Last night I made a pretty simple dinner of chicken in marsala based sauce with capellini (oh, there is the every-so-often trip to the Italian grocer, I AM SO SPOILED). For dessert, though, I made something that was definitely scritch: peach pumpkin cobbler.

I had a vacuum-sealed package of frozen peaches. I had a jar of peach butter that I was eying suspiciously. I'm not a peach fan. And I had way too much frozen pumpkin. So I dumped these three ingredients into a 9x13 pan and sprinkled it with lots of pumpkin pie spice and some turbinado sugar. Topped it with my mother-in-law's biscuit cobbler recipe and stuck it in the oven.

The girls wouldn't touch it. And I didn't care. I never make them eat dessert. Truly. And I sat down with a little mug of it, topped with just a few tablespoons of vanilla ice cream (because I was, frankly, apprehensive)....and ate the whole thing. It was like a pumpkin pie with a hint of summer and the salt in the biscuit top made it just lovely. Ah.

There was a time when I never would have done something so obnoxious as that. But I'm glad that time is over.

Monday, February 7, 2011

1. Hobbies & Chores

Some of what I do around the house is in the category of chore: mopping the kitchen, vacuuming, folding laundry, doing dishes. But some is in the category of hobby: sewing, quilting, cooking, knitting, photography. Some items fall into both groups, like organizing and rehabbing tasks (painting is more of a hobby, but being the second man on a job that Jake is in charge of is definitely a chore--and yes, I'm using the same pseudonyms on this blog that I have in the past).

Today is the first full day we are home after our vacation to Florida. It is a day of chore.

1. Mop the kitchen floor. My mop is defunct, so this task was completed on my hands and knees with rags and a sink full of hot soapy water. I love my kitchen floor and do not mind this task, but I would hardly call it a hobby. Mental note: buy a new mop.

2. Laundry. Laundry is always a chore at my house because the washing machine and dryer are in the basement; one line is in the basement and one (not this season of course) is in the yard. The ironing board and iron and all those supplies are on the second floor.
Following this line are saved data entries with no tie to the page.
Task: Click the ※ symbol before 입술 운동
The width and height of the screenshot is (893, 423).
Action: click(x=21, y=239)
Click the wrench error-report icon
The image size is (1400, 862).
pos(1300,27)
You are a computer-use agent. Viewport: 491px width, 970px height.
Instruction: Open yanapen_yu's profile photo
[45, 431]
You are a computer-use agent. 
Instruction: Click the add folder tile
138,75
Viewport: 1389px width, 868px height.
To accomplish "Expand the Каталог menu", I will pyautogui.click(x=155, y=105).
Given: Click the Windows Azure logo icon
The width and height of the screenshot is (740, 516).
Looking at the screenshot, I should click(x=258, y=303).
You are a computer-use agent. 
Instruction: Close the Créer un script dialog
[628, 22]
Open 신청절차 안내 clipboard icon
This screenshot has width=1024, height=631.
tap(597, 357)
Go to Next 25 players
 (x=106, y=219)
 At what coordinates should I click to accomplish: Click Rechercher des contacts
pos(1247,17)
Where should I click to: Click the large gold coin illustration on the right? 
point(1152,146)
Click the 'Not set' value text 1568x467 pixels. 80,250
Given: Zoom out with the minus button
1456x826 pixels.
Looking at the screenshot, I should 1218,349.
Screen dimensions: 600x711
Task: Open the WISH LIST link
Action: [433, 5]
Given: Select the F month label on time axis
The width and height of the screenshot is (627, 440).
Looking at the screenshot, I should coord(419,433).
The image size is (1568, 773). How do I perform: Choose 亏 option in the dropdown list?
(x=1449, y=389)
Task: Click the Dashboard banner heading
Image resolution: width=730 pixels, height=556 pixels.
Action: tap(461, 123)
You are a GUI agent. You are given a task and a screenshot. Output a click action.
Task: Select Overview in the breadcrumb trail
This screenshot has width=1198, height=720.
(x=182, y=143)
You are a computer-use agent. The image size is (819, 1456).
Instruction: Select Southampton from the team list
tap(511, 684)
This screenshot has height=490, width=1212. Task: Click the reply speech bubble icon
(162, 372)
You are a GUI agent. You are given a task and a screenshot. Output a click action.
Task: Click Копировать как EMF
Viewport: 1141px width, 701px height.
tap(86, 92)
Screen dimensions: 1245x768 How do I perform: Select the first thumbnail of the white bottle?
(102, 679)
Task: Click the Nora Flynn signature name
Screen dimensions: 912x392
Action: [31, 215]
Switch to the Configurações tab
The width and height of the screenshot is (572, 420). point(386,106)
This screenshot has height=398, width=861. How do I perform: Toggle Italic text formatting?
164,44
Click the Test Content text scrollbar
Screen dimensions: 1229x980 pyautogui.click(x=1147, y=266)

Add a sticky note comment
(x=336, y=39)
Laundry gets folded in the library (second floor with the computer) or on one of the beds. And laundry gets put away on the first, second, and third floors. It is an exhausting neverending task. The only household chore I truly despise. Truly.

3. Figure out what to cook for dinner. While cooking is a hobby I enjoy, we currently have no food in the house, having emptied it out pre-vacation. So today's dinner will be pantry-based. That's fine, although my pantry isn't as stocked as it will be this time next year (it's one of this year's goals). I think I can create a spaghetti & red sauce with mushrooms. And a peach cobbler made of frozen peaches from the CSA. Maybe a carrot slaw? Hmm.

4. Tidy. Tidy tidy tidy. Wander through the house picking things up and putting them away.

5. Mail sorting. Ugh. The phone table in my front hall? Not my best attempt at feng shui, let me tell you. Right now it's a random pile of important tax papers, an overdue sewer bill (my sewer bill is always overdue), school things, netflix envelopes, and who know what else. That's my next task, actually. Heading down there now while Billy naps on my bed under a corduroy blanket I made several years ago (hobby). No time for that today. Perhaps tomorrow.